Mr. Talleyrand laughed, a high, rasping laugh, but evidently intended to be of great good humor.
"I will give you a certificate, Mr. Livingston, and you can send it home to your government, that you are the most importunate negotiator I have ever met with."
Their conference seemed to be ended; they turned and walked toward the house, leaving me to ponder with wonder and amaze at what I had listened to, and with keen admiration for the part Mr. Livingston had taken in the matter. I had always been led to believe that no man could hold his own against the shrewd and unfathomable Abbé; but, if I mistook not, this time Mr. Livingston had not only held his own, but got much the better of him.
Suddenly a thought flashed into my mind. What did Talleyrand mean by repeating over and over, and in such significant phrase, that his answer must be "evasive"? Could it be possible that he was intimating that a consideration would be necessary to make it more decided? I believed that he had so intimated, and that Mr. Livingston had understood him, and had repelled the intimation with scorn.

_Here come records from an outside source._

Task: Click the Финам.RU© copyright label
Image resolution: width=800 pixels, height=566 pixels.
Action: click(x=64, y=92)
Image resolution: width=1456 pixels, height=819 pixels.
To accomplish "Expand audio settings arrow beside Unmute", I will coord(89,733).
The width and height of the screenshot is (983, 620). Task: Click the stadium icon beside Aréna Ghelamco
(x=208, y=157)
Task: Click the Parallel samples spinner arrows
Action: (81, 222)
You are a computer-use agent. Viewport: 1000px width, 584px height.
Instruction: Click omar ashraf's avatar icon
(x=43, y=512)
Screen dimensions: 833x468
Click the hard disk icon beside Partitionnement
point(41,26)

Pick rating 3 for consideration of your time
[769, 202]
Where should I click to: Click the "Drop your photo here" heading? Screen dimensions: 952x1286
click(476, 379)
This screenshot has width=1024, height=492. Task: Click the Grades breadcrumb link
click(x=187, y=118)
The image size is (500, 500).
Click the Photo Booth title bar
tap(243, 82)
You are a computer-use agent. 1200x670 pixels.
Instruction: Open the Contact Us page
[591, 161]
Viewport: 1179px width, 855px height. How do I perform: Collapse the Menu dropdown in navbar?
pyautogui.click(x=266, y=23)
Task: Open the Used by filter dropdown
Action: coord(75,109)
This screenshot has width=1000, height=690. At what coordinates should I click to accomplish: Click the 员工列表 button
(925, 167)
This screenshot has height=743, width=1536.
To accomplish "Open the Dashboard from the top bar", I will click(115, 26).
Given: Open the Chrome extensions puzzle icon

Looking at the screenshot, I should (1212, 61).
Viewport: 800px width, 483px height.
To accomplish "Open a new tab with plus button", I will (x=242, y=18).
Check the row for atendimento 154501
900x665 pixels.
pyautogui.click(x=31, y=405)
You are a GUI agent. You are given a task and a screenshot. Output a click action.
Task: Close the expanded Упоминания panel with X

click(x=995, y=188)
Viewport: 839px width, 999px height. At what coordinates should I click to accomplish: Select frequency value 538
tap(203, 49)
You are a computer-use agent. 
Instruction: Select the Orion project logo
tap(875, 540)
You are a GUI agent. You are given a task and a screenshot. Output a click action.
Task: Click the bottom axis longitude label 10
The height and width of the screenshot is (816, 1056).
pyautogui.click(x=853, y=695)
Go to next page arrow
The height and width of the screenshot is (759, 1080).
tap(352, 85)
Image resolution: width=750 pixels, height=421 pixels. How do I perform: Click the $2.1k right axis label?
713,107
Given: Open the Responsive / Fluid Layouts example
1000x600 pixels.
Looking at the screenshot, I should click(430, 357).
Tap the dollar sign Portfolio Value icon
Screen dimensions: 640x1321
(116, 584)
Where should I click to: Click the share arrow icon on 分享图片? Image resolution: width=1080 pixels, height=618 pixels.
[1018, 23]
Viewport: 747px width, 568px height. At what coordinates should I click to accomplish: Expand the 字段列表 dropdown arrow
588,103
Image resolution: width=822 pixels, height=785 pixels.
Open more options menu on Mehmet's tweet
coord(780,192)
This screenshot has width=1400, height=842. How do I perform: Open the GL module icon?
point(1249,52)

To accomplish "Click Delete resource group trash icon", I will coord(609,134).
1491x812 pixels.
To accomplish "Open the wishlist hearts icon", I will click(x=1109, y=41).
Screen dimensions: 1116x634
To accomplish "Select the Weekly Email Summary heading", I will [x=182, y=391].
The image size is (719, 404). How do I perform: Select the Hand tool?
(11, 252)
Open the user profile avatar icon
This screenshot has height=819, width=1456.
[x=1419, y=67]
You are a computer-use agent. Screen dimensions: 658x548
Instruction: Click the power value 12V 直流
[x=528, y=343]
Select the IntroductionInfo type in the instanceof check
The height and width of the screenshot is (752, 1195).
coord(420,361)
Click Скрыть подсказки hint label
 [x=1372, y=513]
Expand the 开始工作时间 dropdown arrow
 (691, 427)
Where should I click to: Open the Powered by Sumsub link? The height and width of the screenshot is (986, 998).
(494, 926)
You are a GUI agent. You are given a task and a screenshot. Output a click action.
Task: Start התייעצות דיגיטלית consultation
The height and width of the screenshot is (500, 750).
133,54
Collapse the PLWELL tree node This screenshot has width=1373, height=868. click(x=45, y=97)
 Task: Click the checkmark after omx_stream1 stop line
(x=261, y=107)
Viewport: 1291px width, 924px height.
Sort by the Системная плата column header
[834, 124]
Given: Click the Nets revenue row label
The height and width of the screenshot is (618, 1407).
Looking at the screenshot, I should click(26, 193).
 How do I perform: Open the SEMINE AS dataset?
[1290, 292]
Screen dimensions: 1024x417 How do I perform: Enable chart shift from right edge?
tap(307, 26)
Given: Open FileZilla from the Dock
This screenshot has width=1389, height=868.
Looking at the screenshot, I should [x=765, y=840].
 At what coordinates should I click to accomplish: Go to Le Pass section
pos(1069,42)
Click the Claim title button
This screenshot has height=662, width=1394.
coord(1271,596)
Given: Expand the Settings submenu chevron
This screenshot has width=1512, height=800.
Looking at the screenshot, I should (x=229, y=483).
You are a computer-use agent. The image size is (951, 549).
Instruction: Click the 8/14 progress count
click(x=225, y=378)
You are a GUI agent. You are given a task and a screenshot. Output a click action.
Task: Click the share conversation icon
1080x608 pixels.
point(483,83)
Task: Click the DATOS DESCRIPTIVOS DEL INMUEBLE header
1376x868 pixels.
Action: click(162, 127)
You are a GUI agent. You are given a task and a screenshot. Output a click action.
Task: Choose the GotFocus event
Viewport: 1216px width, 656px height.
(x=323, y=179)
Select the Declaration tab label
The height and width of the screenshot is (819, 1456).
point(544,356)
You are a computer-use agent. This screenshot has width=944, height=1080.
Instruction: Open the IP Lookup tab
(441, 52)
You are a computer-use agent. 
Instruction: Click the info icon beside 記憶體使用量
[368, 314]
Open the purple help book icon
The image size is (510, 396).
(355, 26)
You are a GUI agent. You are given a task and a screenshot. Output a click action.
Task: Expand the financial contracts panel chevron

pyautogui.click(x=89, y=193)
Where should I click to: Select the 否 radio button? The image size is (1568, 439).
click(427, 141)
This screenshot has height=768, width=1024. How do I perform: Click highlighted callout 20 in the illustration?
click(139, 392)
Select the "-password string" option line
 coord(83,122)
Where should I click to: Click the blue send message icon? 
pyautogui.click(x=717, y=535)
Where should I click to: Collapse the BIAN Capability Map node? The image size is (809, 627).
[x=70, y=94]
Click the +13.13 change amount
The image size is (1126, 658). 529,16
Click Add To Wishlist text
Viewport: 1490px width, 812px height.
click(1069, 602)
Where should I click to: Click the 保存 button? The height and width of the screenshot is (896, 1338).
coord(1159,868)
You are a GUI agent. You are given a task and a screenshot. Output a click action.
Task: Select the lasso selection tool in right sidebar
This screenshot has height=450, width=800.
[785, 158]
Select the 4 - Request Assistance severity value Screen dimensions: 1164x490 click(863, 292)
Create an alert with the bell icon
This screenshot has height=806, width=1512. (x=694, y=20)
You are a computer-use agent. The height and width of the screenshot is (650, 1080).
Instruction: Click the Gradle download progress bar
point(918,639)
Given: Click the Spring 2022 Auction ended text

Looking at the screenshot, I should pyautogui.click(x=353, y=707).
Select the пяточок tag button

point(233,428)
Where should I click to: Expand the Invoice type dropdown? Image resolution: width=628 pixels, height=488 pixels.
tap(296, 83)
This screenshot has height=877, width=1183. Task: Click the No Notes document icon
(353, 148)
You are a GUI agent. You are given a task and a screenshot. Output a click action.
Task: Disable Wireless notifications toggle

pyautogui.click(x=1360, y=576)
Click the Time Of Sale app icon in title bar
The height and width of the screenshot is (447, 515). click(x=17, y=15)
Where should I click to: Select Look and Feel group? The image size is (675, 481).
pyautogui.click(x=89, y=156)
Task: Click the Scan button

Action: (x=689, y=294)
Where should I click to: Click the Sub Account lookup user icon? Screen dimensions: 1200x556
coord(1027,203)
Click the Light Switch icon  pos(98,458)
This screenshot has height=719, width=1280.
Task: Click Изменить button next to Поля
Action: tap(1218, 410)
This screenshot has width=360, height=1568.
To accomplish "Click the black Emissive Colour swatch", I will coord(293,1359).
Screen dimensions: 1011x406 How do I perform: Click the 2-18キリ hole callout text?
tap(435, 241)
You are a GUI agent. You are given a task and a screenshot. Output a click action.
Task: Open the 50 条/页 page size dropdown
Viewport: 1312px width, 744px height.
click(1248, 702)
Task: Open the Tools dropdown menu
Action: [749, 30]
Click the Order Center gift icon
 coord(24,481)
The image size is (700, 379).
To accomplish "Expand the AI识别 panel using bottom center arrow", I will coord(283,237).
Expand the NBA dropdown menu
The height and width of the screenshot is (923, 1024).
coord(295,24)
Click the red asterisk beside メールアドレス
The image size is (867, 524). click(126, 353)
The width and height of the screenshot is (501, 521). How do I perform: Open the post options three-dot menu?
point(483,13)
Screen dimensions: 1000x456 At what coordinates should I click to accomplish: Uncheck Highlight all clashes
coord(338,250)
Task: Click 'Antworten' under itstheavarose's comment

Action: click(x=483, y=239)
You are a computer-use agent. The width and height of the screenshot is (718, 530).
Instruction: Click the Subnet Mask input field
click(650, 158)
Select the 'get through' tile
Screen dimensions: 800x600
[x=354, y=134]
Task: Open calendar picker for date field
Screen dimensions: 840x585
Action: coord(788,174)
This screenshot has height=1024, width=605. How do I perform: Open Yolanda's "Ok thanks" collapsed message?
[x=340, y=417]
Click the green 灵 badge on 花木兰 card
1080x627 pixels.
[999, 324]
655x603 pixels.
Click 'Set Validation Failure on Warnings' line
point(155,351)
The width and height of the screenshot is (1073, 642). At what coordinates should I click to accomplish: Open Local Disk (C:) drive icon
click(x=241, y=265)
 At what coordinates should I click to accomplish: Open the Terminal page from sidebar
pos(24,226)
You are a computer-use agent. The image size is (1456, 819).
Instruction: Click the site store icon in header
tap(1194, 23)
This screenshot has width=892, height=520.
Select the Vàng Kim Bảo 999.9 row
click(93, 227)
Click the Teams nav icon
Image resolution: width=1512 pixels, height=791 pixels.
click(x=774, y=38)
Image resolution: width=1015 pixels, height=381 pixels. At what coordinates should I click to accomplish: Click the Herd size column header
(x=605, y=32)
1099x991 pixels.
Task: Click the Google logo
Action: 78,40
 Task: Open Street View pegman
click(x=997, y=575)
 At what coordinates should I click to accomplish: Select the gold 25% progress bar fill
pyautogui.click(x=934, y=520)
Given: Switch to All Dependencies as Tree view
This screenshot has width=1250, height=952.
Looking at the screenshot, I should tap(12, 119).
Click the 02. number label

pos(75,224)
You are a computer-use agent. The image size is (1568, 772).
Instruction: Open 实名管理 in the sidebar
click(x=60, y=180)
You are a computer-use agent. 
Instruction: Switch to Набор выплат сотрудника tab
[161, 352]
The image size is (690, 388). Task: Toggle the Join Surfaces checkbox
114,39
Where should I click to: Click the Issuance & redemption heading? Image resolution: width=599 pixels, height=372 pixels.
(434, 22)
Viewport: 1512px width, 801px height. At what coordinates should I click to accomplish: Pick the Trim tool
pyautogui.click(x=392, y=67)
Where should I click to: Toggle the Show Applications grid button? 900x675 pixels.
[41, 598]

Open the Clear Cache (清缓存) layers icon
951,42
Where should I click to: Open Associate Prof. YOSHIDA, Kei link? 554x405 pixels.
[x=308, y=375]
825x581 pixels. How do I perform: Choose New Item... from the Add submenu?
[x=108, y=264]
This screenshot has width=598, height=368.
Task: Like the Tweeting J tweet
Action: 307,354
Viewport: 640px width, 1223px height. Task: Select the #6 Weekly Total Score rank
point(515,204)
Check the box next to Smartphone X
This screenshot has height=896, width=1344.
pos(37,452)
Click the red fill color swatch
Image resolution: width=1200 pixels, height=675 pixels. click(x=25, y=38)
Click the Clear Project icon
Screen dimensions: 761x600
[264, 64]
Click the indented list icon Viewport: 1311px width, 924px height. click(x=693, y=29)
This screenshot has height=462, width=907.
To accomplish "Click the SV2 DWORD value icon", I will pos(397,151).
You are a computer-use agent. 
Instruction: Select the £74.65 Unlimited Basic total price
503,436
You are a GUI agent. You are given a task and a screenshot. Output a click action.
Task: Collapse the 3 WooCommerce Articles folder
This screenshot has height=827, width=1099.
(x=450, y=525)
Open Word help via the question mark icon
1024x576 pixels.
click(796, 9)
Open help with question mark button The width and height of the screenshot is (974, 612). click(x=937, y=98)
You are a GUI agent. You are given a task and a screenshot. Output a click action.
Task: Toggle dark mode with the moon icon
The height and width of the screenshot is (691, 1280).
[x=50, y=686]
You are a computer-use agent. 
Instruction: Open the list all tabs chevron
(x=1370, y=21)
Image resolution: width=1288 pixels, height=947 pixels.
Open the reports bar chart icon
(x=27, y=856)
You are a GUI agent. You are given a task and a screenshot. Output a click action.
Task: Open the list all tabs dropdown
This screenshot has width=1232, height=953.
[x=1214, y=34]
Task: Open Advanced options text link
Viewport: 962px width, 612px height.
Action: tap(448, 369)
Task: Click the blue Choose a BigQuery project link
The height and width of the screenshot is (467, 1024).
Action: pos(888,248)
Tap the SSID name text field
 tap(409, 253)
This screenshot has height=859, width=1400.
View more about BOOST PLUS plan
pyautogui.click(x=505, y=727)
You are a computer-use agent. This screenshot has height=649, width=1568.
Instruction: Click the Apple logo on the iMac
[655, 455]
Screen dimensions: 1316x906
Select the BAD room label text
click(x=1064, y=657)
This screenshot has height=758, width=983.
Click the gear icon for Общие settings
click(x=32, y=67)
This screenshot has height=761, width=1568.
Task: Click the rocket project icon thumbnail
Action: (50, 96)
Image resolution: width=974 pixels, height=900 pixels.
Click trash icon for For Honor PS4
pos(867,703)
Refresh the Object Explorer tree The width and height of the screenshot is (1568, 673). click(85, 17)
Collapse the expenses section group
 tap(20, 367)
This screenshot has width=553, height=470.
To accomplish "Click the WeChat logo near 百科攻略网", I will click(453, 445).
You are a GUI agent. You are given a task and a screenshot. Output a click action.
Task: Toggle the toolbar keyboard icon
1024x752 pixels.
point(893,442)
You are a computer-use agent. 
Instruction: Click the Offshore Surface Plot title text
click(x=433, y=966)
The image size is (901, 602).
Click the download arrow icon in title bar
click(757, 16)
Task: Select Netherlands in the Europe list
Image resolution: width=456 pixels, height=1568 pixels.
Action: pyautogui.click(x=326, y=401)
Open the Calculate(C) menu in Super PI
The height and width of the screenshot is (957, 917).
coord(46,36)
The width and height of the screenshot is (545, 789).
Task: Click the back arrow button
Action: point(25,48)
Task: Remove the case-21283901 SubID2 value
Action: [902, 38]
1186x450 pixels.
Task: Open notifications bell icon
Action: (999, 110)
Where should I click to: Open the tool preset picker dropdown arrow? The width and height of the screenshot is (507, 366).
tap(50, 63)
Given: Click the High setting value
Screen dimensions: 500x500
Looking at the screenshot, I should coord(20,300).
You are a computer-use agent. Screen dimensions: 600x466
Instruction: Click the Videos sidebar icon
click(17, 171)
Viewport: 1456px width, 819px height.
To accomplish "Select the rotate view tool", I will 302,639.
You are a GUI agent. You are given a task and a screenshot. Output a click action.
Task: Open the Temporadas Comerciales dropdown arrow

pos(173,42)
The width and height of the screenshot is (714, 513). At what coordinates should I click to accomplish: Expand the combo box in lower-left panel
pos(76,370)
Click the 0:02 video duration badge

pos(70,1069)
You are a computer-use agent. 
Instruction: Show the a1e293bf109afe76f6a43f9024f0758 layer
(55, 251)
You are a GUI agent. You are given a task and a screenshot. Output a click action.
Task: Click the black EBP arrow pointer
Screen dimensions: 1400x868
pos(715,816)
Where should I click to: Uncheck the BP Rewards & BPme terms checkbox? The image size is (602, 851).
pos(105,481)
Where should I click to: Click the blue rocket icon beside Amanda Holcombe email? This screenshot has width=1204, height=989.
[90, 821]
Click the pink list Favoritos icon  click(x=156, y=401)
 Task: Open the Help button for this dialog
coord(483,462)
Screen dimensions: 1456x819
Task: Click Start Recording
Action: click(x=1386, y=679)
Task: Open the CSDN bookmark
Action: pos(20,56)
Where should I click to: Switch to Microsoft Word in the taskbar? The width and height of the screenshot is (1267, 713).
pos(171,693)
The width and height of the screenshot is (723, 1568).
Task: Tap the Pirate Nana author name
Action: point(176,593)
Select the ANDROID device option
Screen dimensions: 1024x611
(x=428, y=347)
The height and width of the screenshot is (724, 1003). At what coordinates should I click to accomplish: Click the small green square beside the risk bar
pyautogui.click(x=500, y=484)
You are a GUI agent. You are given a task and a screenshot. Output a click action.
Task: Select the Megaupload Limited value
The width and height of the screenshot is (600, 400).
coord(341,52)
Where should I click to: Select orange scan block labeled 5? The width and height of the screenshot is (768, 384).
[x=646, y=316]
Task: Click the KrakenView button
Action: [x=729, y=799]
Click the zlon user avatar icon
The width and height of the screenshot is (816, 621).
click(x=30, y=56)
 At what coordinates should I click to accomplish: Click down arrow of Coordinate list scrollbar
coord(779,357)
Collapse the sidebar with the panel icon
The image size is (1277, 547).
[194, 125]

Then again there flashed into my mind the two million dollars that had been voted the President to use "as he thought best" in adjusting this matter. Was it intended to use in buying up "such creatures," I said scornfully to myself, "as Talleyrand"? Vague insinuations in those speeches in Congress I had listened to now seemed to me as clear as day.
Hot with indignation and shame,—my indignation for Talleyrand, my shame that my country could stoop to such measures,—I rushed into the house to my uncle. He had been entertaining Colonel Livingston while the other two were holding their conference; but all three gentlemen were gone now, and I found him sitting quietly in his library, reading. I had flung the door wide as I entered, and I stopped on the threshold.
"Monsieur, what does it mean?" I cried. "Does Monsieur Talleyrand want Mr. Livingston to offer him a bribe? And were the two millions of dollars given to Mr. Jefferson for such base purposes?"
My uncle looked up, startled and amazed beyond measure. He did not at all take in my meaning, but he was very sensible of my rudeness. My uncle was ever the most amiable of men and the most tolerant, but for correctness of deportment and elegance of manner he was a stickler, and so flagrant a breach of both was intolerable to him.
"I think you forget yourself, sir," he said coldly; and that was all he said, but his words cut like tempered steel in quivering flesh. A great wave of mortification rushed in a crimson flood to the very roots of my hair.
"I am most truly sorry, sir, to have been so rude," I stammered, "and I beg you will not think that we do not know good manners in America. I fear I am ever slow to think and headlong to act, and it has often brought me to grief."